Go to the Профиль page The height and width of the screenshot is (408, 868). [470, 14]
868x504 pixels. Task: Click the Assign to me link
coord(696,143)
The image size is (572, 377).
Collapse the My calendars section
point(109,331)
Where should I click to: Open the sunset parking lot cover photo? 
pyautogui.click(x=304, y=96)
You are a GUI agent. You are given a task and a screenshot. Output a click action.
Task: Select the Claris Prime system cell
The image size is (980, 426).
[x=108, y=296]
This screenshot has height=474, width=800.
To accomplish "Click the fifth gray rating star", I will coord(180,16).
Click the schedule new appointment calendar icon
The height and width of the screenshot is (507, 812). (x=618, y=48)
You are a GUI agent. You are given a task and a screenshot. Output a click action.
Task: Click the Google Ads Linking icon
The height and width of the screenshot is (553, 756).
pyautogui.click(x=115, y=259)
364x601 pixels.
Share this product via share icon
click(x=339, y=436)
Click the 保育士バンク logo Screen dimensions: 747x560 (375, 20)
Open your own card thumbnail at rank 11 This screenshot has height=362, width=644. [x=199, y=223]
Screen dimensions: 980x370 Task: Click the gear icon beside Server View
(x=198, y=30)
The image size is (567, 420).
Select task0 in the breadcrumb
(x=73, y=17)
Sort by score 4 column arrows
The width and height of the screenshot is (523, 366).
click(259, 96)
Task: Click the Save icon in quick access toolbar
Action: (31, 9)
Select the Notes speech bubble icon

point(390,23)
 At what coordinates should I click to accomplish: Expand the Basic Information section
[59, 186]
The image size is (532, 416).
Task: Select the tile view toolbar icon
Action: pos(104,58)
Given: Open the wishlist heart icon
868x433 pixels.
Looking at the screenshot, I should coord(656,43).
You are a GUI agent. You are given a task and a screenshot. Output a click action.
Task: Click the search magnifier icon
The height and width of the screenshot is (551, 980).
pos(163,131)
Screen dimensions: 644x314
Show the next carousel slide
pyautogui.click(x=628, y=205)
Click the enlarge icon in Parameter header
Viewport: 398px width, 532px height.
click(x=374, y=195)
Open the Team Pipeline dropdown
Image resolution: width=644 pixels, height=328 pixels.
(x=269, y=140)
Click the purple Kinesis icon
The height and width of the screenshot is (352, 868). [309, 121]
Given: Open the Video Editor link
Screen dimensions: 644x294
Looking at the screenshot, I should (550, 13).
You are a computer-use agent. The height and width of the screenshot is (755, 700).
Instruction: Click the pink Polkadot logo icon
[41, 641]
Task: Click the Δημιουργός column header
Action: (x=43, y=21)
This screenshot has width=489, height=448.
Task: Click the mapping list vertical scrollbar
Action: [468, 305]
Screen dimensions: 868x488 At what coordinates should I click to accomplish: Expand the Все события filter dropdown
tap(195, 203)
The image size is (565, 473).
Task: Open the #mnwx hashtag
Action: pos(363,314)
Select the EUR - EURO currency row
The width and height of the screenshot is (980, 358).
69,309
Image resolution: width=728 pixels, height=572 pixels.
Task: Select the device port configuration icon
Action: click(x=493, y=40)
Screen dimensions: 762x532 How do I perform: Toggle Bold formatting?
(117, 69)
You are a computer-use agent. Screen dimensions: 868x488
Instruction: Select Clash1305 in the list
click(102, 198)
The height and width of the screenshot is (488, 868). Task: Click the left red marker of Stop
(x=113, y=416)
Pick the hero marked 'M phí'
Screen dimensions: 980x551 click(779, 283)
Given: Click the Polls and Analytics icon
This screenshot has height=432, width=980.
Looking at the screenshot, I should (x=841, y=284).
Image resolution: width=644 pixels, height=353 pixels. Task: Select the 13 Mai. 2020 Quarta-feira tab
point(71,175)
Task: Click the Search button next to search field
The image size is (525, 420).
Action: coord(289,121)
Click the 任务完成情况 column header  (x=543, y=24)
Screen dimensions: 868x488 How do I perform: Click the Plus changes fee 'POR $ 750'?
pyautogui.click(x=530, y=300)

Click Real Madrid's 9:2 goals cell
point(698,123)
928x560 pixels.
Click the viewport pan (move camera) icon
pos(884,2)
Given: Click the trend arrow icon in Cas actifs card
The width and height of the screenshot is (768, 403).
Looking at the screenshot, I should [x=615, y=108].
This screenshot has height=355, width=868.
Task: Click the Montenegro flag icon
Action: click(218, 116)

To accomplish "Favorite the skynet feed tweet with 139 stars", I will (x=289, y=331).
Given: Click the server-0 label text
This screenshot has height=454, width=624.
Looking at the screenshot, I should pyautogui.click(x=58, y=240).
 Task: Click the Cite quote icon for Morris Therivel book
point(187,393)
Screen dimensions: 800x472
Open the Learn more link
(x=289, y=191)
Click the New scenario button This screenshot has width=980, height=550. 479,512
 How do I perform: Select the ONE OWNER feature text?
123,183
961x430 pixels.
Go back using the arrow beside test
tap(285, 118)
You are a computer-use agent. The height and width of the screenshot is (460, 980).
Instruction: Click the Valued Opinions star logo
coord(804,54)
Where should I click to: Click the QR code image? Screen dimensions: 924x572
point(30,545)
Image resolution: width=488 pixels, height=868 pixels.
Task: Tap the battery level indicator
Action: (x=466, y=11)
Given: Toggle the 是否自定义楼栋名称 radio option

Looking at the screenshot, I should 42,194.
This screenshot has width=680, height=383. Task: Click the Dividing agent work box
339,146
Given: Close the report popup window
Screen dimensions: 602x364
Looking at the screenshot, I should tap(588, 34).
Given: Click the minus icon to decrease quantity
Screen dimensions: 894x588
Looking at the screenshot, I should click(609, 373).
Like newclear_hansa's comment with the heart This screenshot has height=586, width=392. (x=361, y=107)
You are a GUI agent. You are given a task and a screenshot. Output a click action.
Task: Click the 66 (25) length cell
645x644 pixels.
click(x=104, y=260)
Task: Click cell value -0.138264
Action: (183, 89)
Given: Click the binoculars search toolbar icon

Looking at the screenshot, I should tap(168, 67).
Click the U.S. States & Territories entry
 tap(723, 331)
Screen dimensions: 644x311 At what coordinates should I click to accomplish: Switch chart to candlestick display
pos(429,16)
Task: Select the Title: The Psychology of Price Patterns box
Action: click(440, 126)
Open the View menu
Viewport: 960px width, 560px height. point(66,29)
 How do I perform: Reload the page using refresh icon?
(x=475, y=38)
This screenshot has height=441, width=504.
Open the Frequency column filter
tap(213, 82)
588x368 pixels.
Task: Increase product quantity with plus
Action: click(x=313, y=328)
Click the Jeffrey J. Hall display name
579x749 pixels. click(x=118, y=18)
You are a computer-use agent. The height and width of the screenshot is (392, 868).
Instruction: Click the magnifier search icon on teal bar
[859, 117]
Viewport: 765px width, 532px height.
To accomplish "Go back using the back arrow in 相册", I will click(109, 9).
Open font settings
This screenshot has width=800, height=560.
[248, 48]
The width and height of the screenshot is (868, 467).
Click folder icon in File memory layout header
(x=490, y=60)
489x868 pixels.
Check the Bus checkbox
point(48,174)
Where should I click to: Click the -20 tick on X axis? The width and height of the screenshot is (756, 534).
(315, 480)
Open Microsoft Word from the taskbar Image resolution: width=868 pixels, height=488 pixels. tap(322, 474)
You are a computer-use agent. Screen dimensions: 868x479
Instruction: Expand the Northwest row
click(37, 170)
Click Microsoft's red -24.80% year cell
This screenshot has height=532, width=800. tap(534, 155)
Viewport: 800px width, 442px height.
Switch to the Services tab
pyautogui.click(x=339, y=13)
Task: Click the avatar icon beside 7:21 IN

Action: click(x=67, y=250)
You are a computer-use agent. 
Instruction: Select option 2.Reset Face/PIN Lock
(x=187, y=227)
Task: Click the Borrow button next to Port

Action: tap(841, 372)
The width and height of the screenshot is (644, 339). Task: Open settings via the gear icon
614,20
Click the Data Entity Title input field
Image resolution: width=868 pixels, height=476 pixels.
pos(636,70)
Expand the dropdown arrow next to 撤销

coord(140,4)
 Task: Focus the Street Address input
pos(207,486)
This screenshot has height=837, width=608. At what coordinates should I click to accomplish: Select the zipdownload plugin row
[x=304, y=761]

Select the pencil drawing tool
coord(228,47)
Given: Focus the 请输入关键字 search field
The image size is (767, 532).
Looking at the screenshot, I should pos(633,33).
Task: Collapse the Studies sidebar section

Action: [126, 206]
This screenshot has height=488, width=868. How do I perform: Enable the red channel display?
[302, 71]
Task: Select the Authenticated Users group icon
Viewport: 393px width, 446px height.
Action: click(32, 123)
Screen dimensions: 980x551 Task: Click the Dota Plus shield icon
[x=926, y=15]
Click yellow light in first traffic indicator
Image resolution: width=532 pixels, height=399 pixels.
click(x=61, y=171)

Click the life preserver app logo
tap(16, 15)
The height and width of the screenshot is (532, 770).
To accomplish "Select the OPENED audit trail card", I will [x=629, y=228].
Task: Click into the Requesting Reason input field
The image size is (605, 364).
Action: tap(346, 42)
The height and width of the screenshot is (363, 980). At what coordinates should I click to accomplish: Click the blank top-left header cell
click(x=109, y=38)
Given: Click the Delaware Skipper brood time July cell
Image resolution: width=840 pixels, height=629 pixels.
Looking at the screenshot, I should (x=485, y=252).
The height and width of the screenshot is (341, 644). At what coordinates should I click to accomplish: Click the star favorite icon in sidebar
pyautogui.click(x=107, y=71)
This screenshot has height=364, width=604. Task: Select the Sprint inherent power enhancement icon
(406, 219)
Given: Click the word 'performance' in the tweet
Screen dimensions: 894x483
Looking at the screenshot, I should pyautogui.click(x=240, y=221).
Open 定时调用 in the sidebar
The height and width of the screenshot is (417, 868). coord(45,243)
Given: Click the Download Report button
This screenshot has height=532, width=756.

THE TASK: Count the lines in the records above that contain "computer", please, and give the number without any other words.

RESULT: 6